**INPUT DATA:**
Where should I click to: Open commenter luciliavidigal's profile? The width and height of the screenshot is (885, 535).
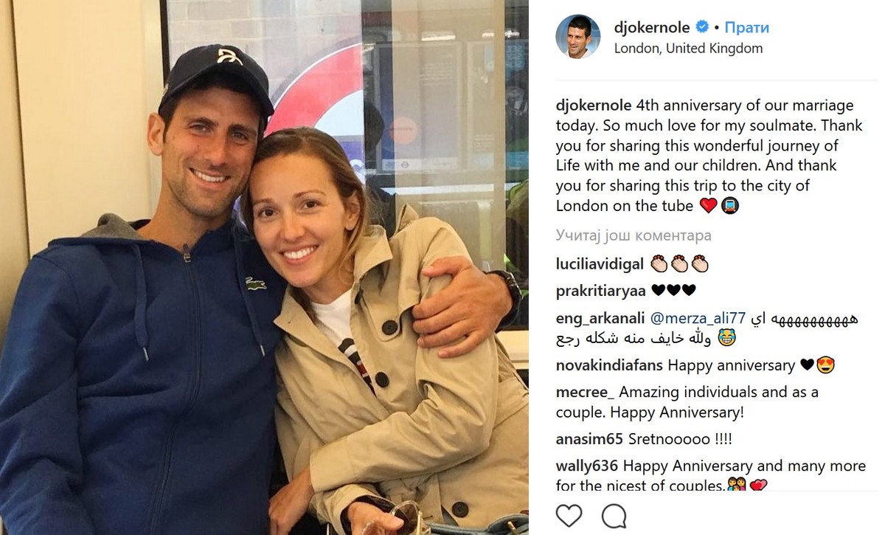coord(600,263)
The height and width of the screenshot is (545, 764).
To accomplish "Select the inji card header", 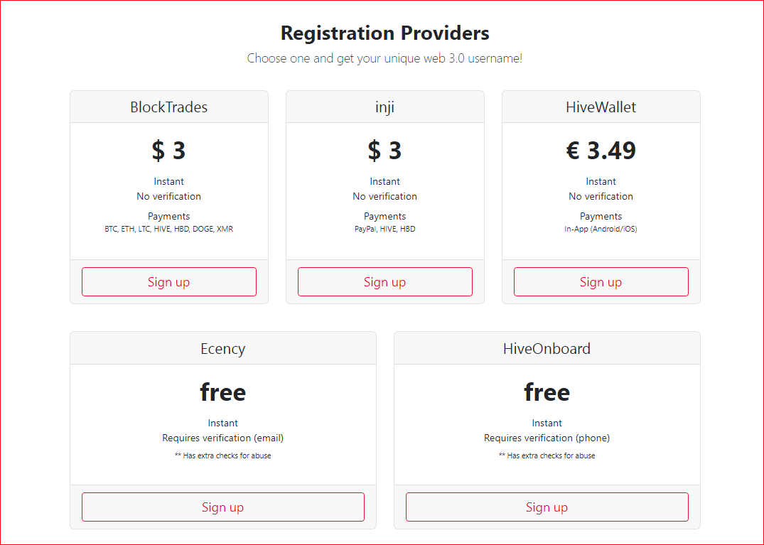I will (x=385, y=107).
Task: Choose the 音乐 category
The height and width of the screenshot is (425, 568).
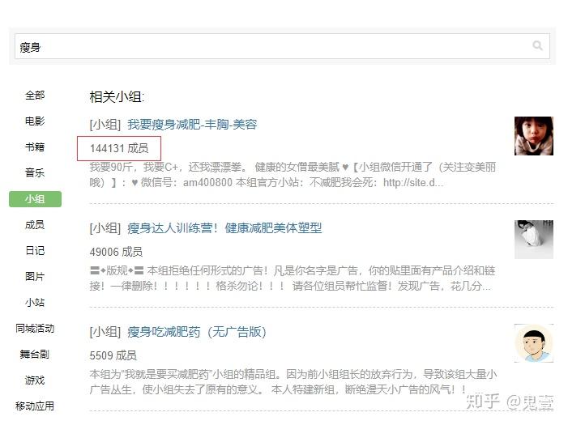Action: point(35,173)
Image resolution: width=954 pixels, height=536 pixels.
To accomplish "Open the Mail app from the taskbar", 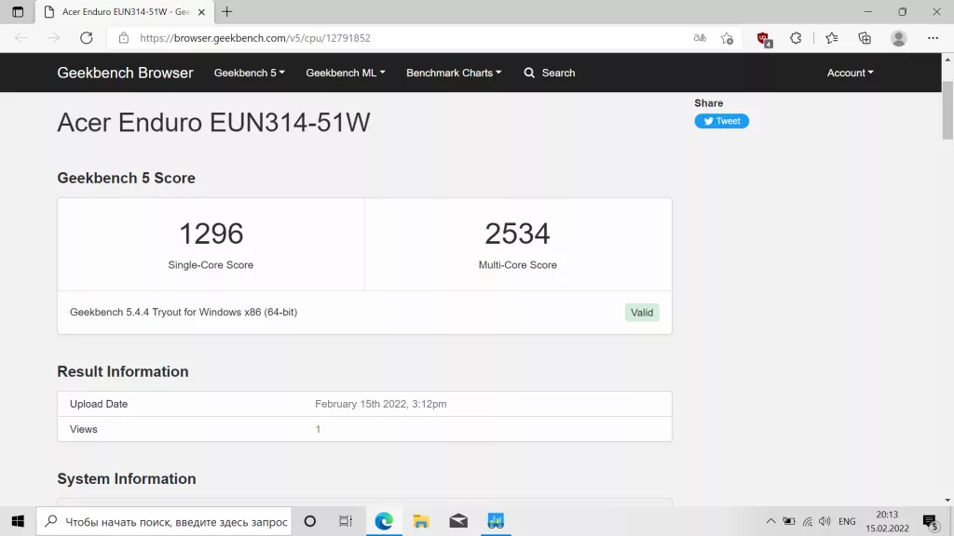I will [x=458, y=521].
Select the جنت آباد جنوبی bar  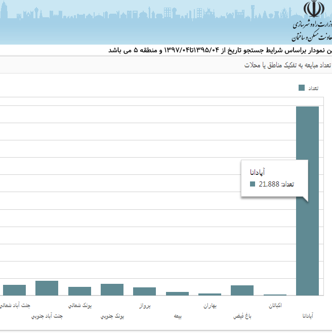pyautogui.click(x=47, y=287)
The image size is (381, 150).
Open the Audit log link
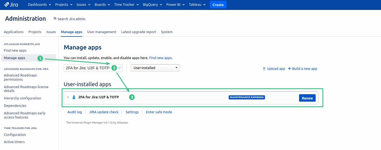[74, 112]
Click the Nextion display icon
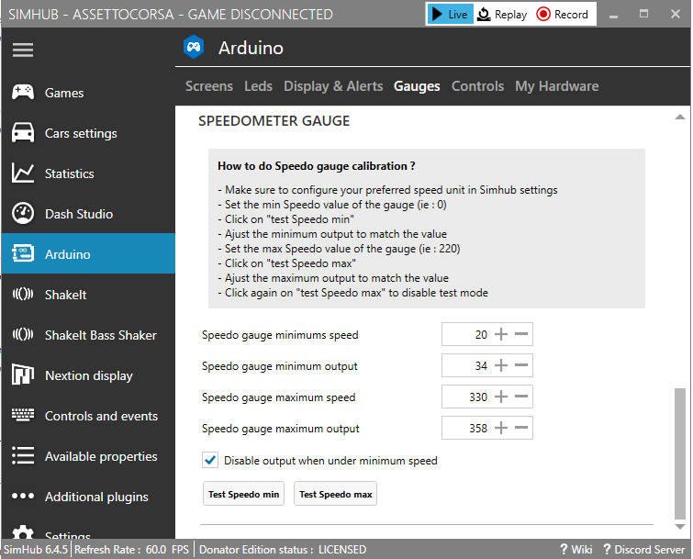This screenshot has height=559, width=693. 23,375
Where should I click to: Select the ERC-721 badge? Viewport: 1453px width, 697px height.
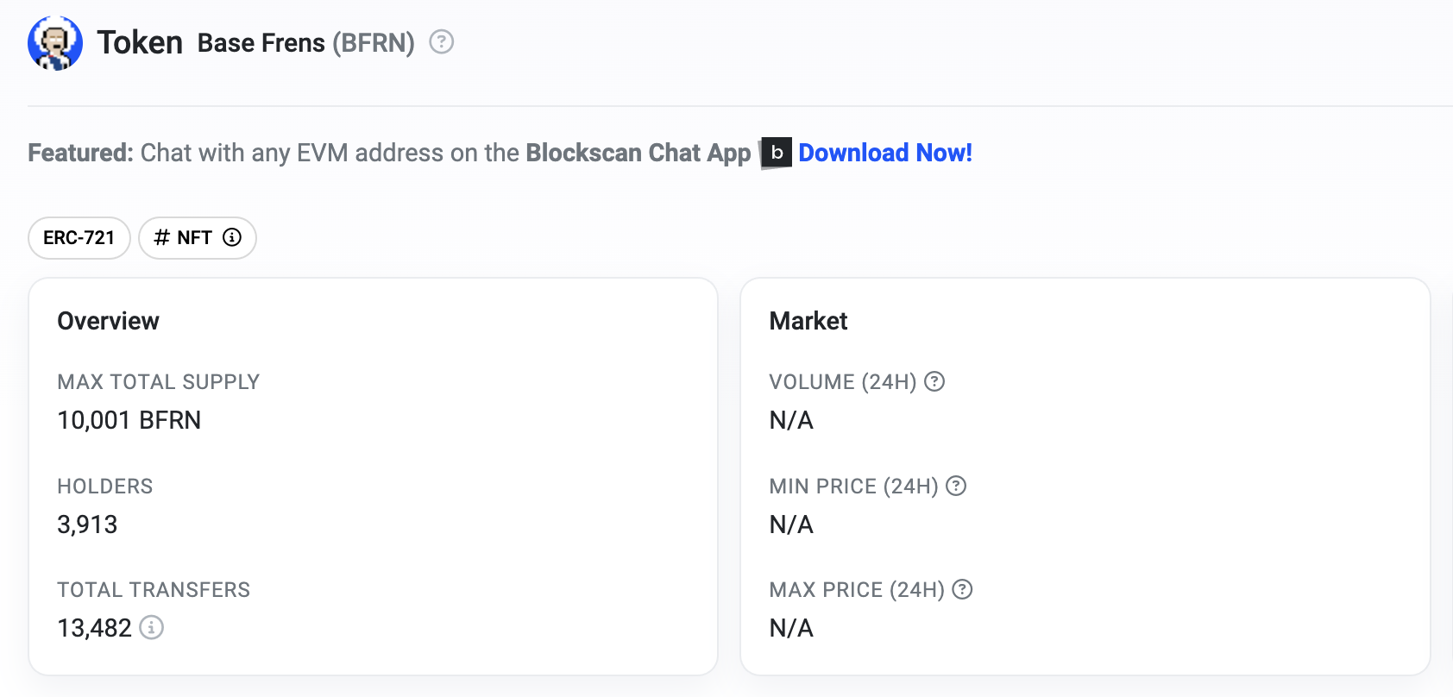[79, 237]
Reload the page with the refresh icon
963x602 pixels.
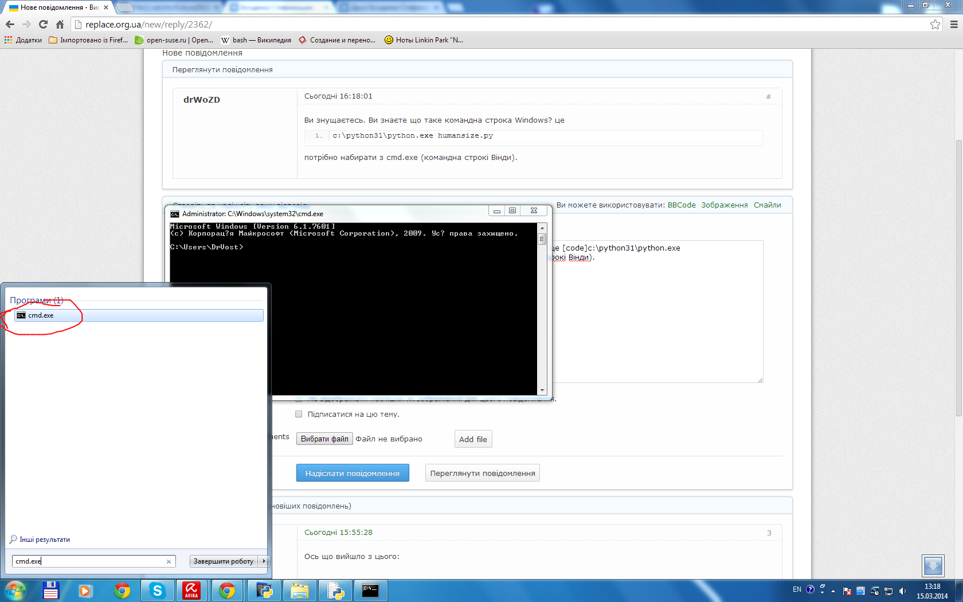43,24
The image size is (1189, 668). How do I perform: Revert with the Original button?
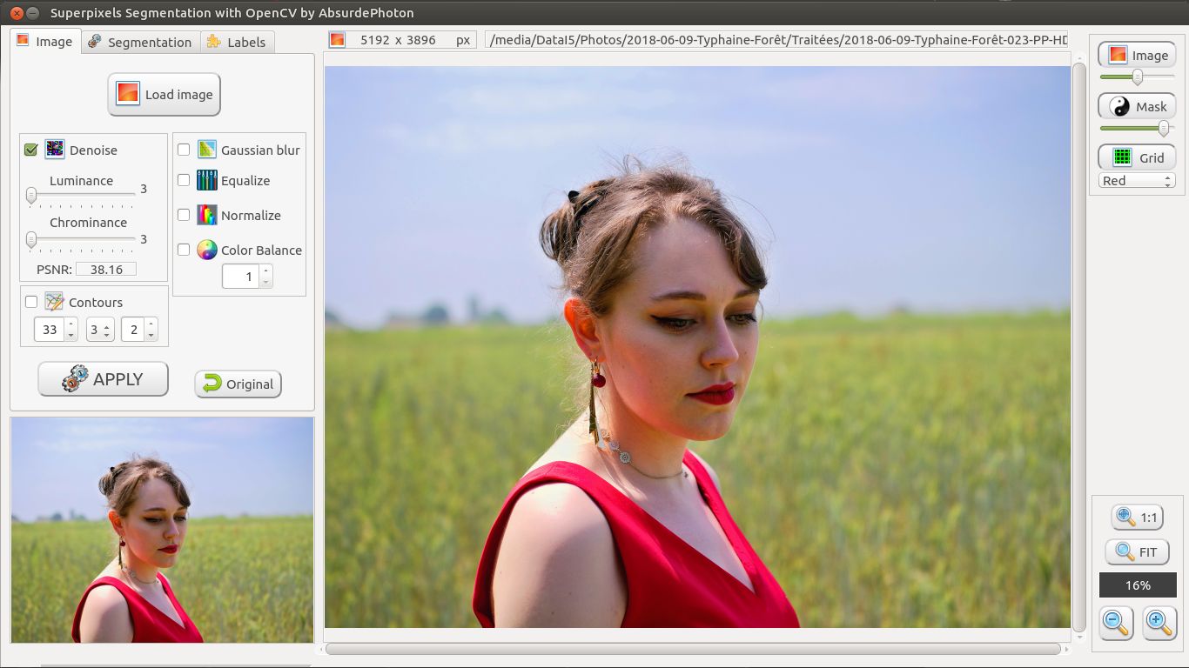click(x=238, y=384)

**AIM OF THE TASK:**
Leaving every picture aside, transcribe exactly the lines from the one that contains "Click the Nextion display icon" through the final line of the listing above, inclusive.

**ANSWER TO THE PROBLEM:**
Click the Nextion display icon
This screenshot has height=559, width=693. 23,375
Where should I click to: Select the ERC-721 badge? Viewport: 1453px width, 697px height.
[79, 237]
Reload the page with the refresh icon
963x602 pixels.
43,24
The image size is (1189, 668). How do I perform: Revert with the Original button?
click(x=238, y=384)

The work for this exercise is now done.